■ **Your instructions**:
What is needed is an exact copy of all the data.

(Items listed in a dataset)
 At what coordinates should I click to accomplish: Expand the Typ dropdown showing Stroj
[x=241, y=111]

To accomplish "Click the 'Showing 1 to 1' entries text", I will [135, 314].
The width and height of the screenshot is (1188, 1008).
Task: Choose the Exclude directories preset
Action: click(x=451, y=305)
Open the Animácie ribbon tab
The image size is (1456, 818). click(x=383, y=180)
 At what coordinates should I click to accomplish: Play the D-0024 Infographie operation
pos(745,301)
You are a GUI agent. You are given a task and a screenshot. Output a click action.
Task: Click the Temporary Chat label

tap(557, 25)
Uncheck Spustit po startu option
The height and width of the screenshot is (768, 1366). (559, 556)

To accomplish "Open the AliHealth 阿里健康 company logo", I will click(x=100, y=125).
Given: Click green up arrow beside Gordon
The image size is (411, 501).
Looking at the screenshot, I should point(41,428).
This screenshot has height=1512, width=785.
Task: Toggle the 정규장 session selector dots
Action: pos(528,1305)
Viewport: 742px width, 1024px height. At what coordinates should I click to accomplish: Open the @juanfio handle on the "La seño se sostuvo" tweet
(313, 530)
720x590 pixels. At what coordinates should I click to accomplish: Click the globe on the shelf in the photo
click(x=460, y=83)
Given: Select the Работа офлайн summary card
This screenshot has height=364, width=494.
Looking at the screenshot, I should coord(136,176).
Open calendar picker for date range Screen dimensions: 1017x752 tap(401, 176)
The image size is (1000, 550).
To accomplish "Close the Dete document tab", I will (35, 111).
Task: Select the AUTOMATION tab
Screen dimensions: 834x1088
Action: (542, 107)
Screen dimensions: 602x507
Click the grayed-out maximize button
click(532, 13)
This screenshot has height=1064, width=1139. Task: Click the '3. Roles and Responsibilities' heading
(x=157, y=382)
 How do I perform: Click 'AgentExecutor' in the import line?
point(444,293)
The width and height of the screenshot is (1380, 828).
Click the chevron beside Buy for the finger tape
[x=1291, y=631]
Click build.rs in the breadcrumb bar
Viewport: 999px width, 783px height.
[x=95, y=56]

■ **Solution**:
 At what coordinates should I click to accomplish: Expand the Typ dropdown showing Stroj
[x=241, y=111]

To accomplish "Click the 'Showing 1 to 1' entries text", I will [135, 314].
The width and height of the screenshot is (1188, 1008).
Task: Choose the Exclude directories preset
Action: click(x=451, y=305)
Open the Animácie ribbon tab
The image size is (1456, 818). click(x=383, y=180)
 At what coordinates should I click to accomplish: Play the D-0024 Infographie operation
pos(745,301)
You are a GUI agent. You are given a task and a screenshot. Output a click action.
Task: Click the Temporary Chat label

tap(557, 25)
Uncheck Spustit po startu option
The height and width of the screenshot is (768, 1366). (559, 556)

To accomplish "Open the AliHealth 阿里健康 company logo", I will click(x=100, y=125).
Given: Click green up arrow beside Gordon
The image size is (411, 501).
Looking at the screenshot, I should point(41,428).
This screenshot has height=1512, width=785.
Task: Toggle the 정규장 session selector dots
Action: pos(528,1305)
Viewport: 742px width, 1024px height. At what coordinates should I click to accomplish: Open the @juanfio handle on the "La seño se sostuvo" tweet
(313, 530)
720x590 pixels. At what coordinates should I click to accomplish: Click the globe on the shelf in the photo
click(x=460, y=83)
Given: Select the Работа офлайн summary card
This screenshot has height=364, width=494.
Looking at the screenshot, I should coord(136,176).
Open calendar picker for date range Screen dimensions: 1017x752 tap(401, 176)
The image size is (1000, 550).
To accomplish "Close the Dete document tab", I will (35, 111).
Task: Select the AUTOMATION tab
Screen dimensions: 834x1088
Action: (542, 107)
Screen dimensions: 602x507
Click the grayed-out maximize button
click(532, 13)
This screenshot has height=1064, width=1139. Task: Click the '3. Roles and Responsibilities' heading
(x=157, y=382)
 How do I perform: Click 'AgentExecutor' in the import line?
point(444,293)
The width and height of the screenshot is (1380, 828).
Click the chevron beside Buy for the finger tape
[x=1291, y=631]
Click build.rs in the breadcrumb bar
Viewport: 999px width, 783px height.
[x=95, y=56]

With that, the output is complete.